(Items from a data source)
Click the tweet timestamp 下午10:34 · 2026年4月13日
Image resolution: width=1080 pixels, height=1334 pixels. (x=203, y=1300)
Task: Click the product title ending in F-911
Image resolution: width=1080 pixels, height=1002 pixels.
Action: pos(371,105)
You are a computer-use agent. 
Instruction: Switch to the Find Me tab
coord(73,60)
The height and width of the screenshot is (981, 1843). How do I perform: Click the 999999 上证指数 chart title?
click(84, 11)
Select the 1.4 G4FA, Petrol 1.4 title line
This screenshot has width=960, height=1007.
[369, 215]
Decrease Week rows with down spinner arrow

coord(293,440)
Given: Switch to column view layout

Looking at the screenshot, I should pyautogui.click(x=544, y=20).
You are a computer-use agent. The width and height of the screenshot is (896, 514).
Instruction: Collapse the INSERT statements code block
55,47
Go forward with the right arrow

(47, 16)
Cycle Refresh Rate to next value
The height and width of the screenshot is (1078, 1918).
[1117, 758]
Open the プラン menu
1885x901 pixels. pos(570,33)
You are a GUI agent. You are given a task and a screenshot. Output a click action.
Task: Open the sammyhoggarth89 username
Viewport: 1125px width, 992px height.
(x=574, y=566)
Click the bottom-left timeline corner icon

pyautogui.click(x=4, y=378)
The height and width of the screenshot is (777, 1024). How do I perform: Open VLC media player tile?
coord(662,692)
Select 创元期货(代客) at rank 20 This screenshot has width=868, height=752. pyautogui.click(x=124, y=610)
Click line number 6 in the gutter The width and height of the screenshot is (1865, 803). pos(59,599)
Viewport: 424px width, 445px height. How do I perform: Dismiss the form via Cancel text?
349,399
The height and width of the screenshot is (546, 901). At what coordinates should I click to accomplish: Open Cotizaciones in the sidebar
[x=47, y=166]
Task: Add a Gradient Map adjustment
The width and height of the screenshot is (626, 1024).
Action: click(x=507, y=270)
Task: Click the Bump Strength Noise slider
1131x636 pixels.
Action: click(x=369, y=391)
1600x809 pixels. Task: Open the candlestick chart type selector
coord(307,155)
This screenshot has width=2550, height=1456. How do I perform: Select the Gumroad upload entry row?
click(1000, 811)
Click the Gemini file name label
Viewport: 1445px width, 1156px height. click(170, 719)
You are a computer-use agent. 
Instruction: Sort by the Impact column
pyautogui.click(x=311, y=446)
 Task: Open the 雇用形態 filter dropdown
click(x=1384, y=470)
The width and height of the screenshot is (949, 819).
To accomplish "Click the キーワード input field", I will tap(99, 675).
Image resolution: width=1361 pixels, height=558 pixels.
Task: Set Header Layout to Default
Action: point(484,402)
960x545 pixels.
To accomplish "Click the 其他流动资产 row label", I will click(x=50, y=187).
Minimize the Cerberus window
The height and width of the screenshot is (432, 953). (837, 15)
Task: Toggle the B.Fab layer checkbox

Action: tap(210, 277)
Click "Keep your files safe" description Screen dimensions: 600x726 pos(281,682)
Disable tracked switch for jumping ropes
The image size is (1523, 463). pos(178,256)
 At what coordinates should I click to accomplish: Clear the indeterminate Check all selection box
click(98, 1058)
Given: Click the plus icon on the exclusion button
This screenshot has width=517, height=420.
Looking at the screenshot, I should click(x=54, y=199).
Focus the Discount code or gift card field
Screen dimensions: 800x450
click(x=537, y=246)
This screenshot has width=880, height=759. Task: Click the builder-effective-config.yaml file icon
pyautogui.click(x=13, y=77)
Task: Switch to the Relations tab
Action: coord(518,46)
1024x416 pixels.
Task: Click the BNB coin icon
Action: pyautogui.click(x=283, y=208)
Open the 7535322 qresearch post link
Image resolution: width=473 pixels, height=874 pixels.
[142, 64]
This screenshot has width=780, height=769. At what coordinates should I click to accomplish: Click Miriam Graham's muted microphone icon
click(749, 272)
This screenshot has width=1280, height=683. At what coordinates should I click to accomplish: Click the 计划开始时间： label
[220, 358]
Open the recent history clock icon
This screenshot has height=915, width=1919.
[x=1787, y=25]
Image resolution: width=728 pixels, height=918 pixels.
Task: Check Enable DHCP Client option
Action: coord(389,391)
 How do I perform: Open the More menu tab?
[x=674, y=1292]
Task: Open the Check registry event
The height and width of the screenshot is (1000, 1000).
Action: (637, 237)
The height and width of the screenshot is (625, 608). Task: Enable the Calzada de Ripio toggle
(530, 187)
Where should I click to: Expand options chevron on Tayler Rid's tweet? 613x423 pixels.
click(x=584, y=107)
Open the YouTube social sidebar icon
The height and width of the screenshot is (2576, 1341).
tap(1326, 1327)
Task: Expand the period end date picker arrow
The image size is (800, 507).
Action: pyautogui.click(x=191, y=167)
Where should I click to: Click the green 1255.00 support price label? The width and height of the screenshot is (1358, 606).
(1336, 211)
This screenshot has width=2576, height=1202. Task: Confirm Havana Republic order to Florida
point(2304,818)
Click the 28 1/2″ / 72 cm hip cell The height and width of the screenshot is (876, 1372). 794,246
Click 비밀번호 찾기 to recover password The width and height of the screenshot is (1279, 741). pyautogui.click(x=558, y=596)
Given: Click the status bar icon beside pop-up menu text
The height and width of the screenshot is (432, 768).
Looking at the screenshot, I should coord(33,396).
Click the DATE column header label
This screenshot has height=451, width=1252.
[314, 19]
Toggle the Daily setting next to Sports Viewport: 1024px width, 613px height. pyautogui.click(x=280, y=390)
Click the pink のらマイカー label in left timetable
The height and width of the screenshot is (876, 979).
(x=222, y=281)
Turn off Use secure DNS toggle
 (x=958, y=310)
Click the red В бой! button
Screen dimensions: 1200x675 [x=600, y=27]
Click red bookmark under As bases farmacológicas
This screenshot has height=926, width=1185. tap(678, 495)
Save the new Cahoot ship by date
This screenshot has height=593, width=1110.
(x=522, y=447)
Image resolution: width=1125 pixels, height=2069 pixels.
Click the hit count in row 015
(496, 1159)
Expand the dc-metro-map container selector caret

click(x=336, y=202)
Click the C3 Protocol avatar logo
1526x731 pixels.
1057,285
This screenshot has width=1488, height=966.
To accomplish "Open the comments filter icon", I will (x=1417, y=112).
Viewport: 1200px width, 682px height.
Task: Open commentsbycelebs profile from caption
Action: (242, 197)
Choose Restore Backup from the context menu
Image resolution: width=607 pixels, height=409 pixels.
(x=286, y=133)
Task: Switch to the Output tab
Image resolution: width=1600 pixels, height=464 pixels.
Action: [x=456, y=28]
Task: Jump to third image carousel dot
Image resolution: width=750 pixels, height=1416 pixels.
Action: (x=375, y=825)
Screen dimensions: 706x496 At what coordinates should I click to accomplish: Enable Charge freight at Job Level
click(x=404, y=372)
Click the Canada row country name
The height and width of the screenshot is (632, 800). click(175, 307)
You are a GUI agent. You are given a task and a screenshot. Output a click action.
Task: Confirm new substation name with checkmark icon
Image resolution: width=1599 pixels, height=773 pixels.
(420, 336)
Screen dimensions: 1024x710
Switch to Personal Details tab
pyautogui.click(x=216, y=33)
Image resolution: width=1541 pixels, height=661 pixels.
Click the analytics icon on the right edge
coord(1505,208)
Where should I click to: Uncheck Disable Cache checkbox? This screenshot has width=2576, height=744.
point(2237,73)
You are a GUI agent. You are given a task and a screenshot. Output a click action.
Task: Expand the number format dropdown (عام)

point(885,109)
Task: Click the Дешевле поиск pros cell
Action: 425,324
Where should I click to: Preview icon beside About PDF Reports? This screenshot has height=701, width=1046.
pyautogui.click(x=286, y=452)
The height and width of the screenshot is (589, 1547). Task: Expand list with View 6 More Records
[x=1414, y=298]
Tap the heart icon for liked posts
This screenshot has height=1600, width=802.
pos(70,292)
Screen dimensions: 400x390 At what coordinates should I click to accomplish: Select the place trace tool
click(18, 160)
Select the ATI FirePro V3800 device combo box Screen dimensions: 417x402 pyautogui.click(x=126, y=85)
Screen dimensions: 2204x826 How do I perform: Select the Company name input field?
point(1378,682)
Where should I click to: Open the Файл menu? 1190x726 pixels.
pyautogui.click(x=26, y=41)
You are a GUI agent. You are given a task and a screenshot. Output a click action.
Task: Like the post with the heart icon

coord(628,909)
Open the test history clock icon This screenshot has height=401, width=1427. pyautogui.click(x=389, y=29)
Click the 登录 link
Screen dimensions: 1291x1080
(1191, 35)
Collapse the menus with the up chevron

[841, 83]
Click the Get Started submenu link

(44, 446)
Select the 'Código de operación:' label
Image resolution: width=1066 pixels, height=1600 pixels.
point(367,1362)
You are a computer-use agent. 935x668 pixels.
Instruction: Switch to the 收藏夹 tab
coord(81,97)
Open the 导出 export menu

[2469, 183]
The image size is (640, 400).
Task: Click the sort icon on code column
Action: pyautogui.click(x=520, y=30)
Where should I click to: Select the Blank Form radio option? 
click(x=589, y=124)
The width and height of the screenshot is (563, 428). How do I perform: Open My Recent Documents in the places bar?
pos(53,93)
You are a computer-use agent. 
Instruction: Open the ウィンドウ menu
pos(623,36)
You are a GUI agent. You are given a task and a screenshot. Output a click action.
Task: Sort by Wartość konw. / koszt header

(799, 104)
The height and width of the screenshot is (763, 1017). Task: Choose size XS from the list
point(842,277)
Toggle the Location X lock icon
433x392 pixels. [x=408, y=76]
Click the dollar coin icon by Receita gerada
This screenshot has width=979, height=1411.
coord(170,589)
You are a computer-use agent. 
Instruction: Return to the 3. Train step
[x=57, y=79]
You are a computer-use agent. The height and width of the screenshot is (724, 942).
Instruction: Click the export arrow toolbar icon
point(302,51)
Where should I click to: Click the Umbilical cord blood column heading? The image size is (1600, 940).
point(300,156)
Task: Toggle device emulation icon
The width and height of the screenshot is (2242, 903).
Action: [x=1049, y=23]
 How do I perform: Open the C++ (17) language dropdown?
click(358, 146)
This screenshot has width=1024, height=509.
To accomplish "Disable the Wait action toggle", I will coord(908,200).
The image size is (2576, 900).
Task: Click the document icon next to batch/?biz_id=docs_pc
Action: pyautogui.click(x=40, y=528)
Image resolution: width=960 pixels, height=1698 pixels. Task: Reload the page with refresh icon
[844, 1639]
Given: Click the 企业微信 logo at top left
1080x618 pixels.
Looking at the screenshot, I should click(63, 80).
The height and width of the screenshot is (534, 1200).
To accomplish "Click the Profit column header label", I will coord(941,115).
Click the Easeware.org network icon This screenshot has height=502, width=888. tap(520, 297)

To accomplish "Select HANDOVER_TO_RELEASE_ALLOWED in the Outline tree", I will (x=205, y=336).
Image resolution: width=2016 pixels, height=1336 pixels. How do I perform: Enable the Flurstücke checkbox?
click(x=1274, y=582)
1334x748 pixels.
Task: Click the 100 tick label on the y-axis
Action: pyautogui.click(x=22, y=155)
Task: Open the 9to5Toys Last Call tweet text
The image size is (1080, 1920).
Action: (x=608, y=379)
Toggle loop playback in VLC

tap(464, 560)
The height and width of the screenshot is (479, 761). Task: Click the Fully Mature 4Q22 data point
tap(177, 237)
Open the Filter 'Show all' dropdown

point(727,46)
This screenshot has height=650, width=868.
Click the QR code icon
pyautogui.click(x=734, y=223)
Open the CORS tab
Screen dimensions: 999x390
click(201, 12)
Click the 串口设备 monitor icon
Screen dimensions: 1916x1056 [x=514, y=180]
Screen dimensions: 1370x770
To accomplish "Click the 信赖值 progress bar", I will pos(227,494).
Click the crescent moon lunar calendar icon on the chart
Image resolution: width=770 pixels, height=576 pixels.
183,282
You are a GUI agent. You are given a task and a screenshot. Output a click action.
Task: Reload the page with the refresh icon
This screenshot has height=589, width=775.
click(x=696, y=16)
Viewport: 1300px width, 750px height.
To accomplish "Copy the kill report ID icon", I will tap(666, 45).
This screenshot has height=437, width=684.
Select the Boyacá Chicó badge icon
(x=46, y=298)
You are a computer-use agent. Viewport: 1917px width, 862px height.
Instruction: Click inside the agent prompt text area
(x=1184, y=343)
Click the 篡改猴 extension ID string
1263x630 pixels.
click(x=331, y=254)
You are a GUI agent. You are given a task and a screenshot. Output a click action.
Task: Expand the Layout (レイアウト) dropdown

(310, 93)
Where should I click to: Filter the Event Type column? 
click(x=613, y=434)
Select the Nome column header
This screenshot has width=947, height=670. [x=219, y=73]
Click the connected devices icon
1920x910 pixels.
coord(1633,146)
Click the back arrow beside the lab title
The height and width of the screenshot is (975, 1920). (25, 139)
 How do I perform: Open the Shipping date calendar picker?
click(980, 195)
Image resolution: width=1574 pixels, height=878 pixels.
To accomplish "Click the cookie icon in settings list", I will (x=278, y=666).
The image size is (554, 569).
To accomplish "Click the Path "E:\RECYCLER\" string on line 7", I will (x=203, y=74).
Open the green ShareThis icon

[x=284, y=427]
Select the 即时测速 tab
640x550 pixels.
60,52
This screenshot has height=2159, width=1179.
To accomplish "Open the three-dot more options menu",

ABOUT THIS TASK: Return only the lines between the one holding "Disable tracked switch for jumping ropes" and the one holding "Click the 28", inclusive, exactly as they appear above.

YOUR SOLUTION:
Disable tracked switch for jumping ropes
The image size is (1523, 463). pos(178,256)
 At what coordinates should I click to accomplish: Clear the indeterminate Check all selection box
click(98, 1058)
Given: Click the plus icon on the exclusion button
This screenshot has width=517, height=420.
Looking at the screenshot, I should click(x=54, y=199).
Focus the Discount code or gift card field
Screen dimensions: 800x450
click(x=537, y=246)
This screenshot has width=880, height=759. Task: Click the builder-effective-config.yaml file icon
pyautogui.click(x=13, y=77)
Task: Switch to the Relations tab
Action: coord(518,46)
1024x416 pixels.
Task: Click the BNB coin icon
Action: pyautogui.click(x=283, y=208)
Open the 7535322 qresearch post link
Image resolution: width=473 pixels, height=874 pixels.
[142, 64]
This screenshot has width=780, height=769. At what coordinates should I click to accomplish: Click Miriam Graham's muted microphone icon
click(749, 272)
This screenshot has width=1280, height=683. At what coordinates should I click to accomplish: Click the 计划开始时间： label
[220, 358]
Open the recent history clock icon
This screenshot has height=915, width=1919.
[x=1787, y=25]
Image resolution: width=728 pixels, height=918 pixels.
Task: Check Enable DHCP Client option
Action: coord(389,391)
 How do I perform: Open the More menu tab?
[x=674, y=1292]
Task: Open the Check registry event
The height and width of the screenshot is (1000, 1000).
Action: (637, 237)
The height and width of the screenshot is (625, 608). Task: Enable the Calzada de Ripio toggle
(530, 187)
Where should I click to: Expand options chevron on Tayler Rid's tweet? 613x423 pixels.
click(x=584, y=107)
Open the YouTube social sidebar icon
The height and width of the screenshot is (2576, 1341).
tap(1326, 1327)
Task: Expand the period end date picker arrow
The image size is (800, 507).
Action: pyautogui.click(x=191, y=167)
Where should I click to: Click the green 1255.00 support price label? The width and height of the screenshot is (1358, 606).
(1336, 211)
This screenshot has width=2576, height=1202. Task: Confirm Havana Republic order to Florida
point(2304,818)
Click the 28 1/2″ / 72 cm hip cell The height and width of the screenshot is (876, 1372). 794,246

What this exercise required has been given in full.